Risk Radar Free Cyber Newsletter – May 23, 2017

Cyber Security Newsletter

Emergent threats, trends, and news annotated by some of the most well known and respected experts in the industry.

All cried out? WannaCry ransomware victims strive to recover as researchers dig into attack
Victims of WannaCry are working on recovering as security researchers dig into the WannaCry attack. The combination of the worm attack with the ransomware made for a rare attack. The attack could have been worse. The researcher who found the “kill switch” and the quick patching of networks minimized the overall damage.

Request the Ransomware Epidemic whitepaper from 4D5A Security for more information on how to defend against ransomware.
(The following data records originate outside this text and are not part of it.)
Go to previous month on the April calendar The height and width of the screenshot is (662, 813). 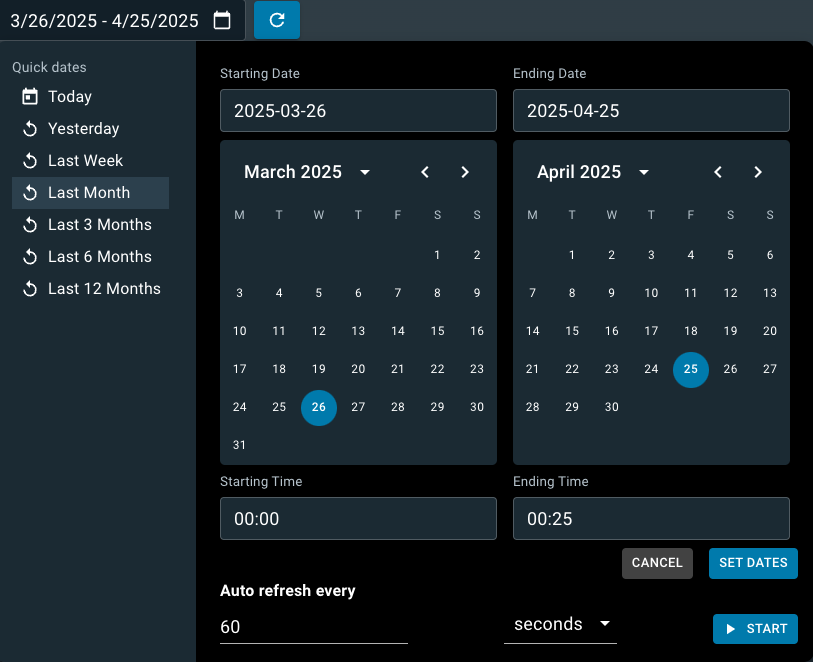coord(717,171)
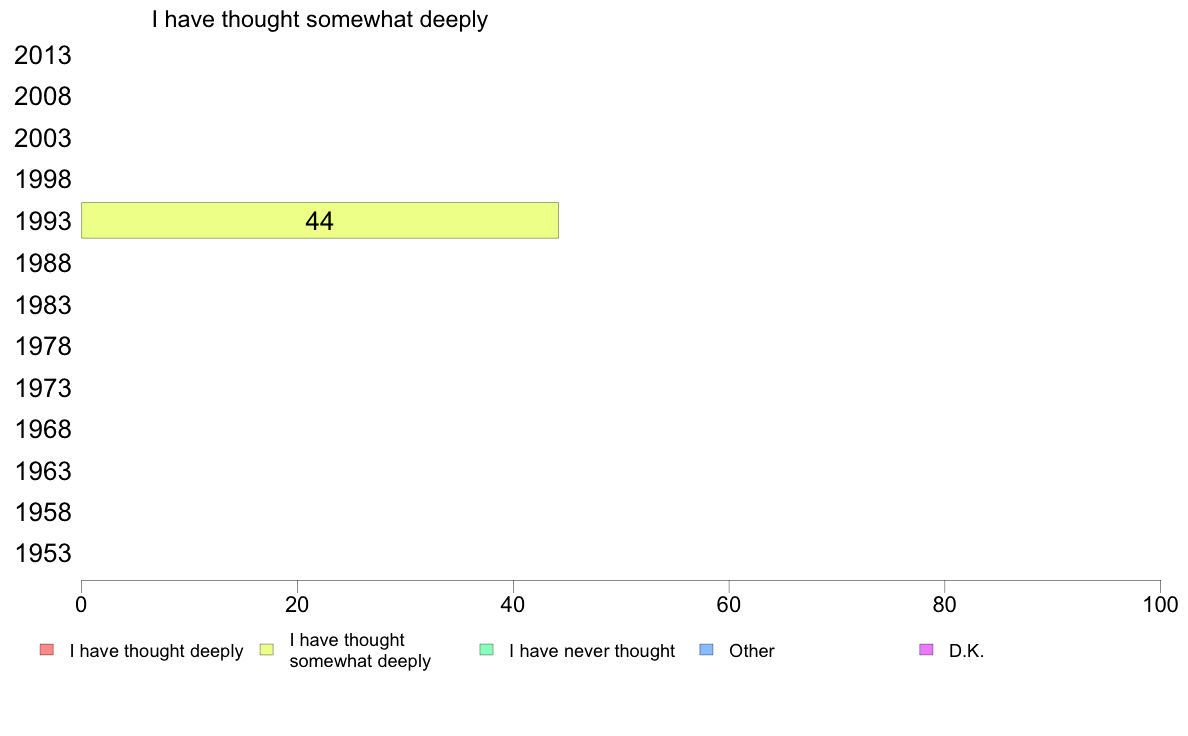Click the axis tick label 100

[x=1160, y=604]
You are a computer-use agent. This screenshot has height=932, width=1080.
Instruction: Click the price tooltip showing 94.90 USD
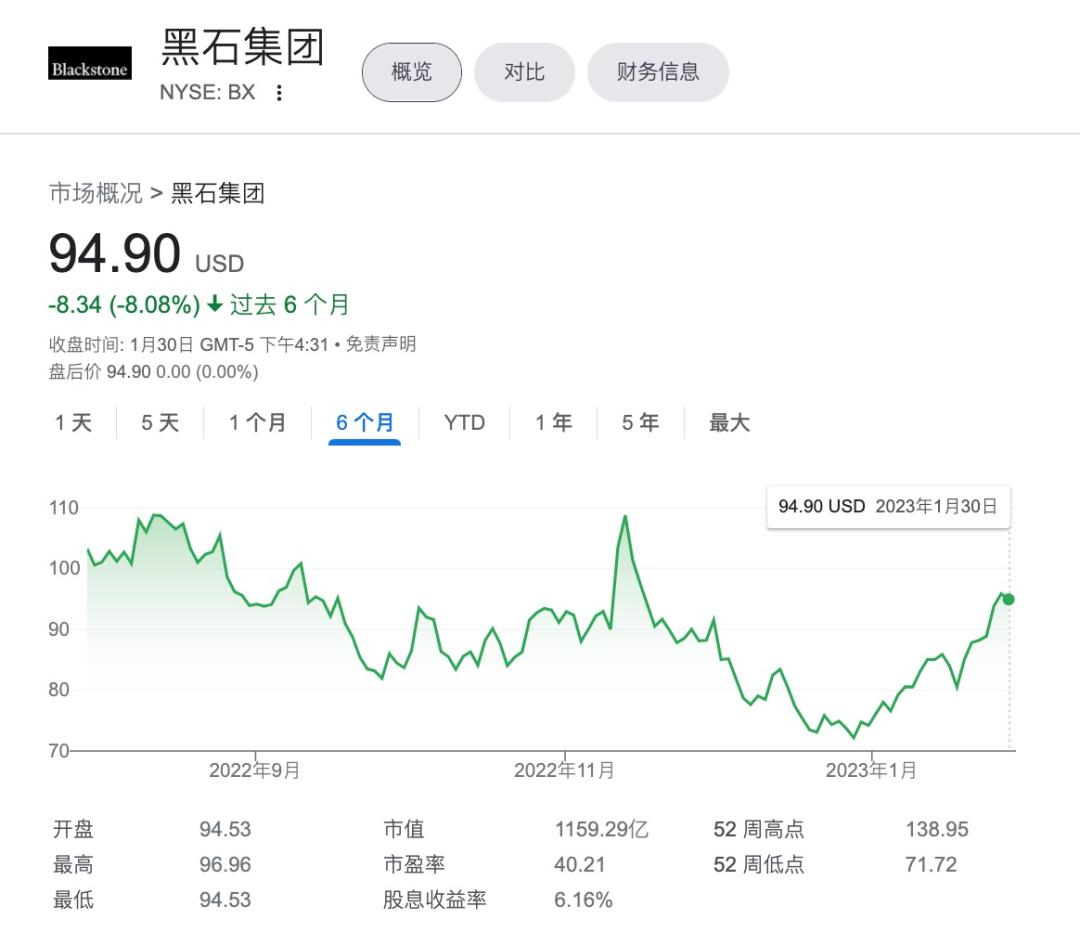[886, 507]
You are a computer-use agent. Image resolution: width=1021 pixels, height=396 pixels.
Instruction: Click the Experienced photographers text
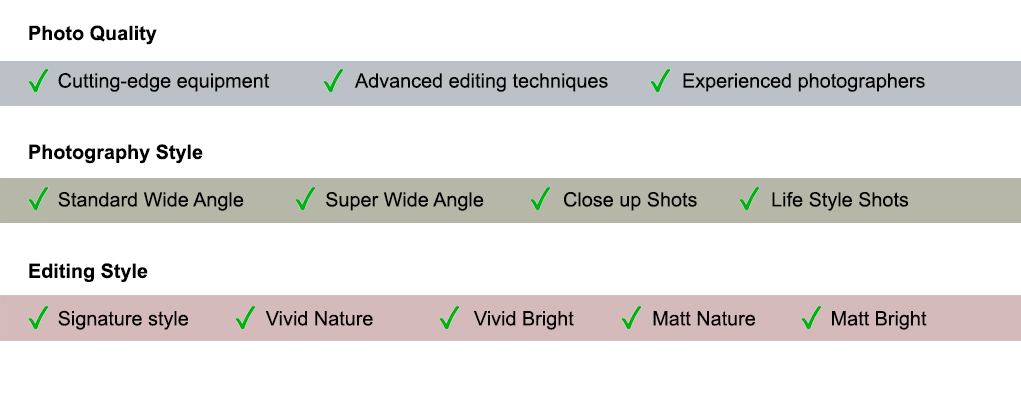pyautogui.click(x=804, y=81)
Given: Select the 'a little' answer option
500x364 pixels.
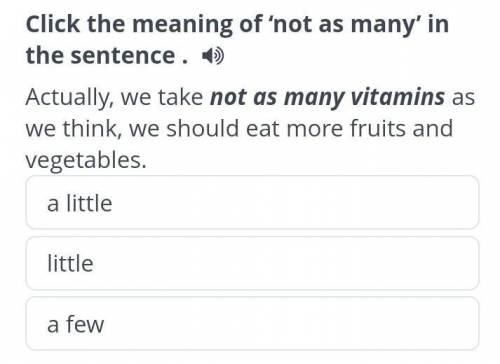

#WannaCry Didn’t Start with Phishing Attacks, Says Malwarebytes
Malwarebytes has concluded that the WannaCry attack did not start with a phishing attack. They are saying it started in an old school worm attack way, they scanned for open SMP ports on the public internet. After this WannaCry spread from vulnerable pc to vulnerable pc. The article covers ways for networks to mitigate attacks like these. The ways have been said many times before, now they just need to put into action.
WannaCry fallout: is hoarding exploits, delaying fixes ever justified?
The WannaCry fallout has called into question the hoarding of zero-days by governments. The inability of the NSA to properly secure their hoard of zero-days does not help the government’s case for keeping these zero-day exploits. Most likely governments will continue to hoard zero-days, let’s hope they do a better job of securing them and make better choices releasing the zero-days to the effected companies.
EternalRocks Worm Spreads Seven NSA SMB Exploits
The worm like exploits used in the WannaCry are still being used, EternalRocks worm is using the NSA exploits to spread around the internet. At this point EternalRocks does not have a malware payload, security researchers are wondering what the malware payload will be. WannaCry is not going to be the final attack using these NSA exploits, please make sure you get your systems patched.
Android Gets Security Makeover With Google Play Protect
Apple has had a better update procedure for their iOS devices, they can patch independently of the cell carrier. Android devices do not have this option for pushing updates, but all Android devices have one common app. The Google Play Store is common to all Android devices. Google has already built security into this app, now they are beefing it up even more with Google Play Protect. This is a good thing for the overall security of Android devices.
Trump’s Cybersecurity Boss Talks Priorities
The top security boss for the Trump administration Rob Joyce is talking about the cyber security goals of the Trump administration. He is moving forward with these goals with the help of a recent executive order that Trump signed. It will be interesting to see how the Trump administration goes forward to improve our cyber security, let’s hope they are successful.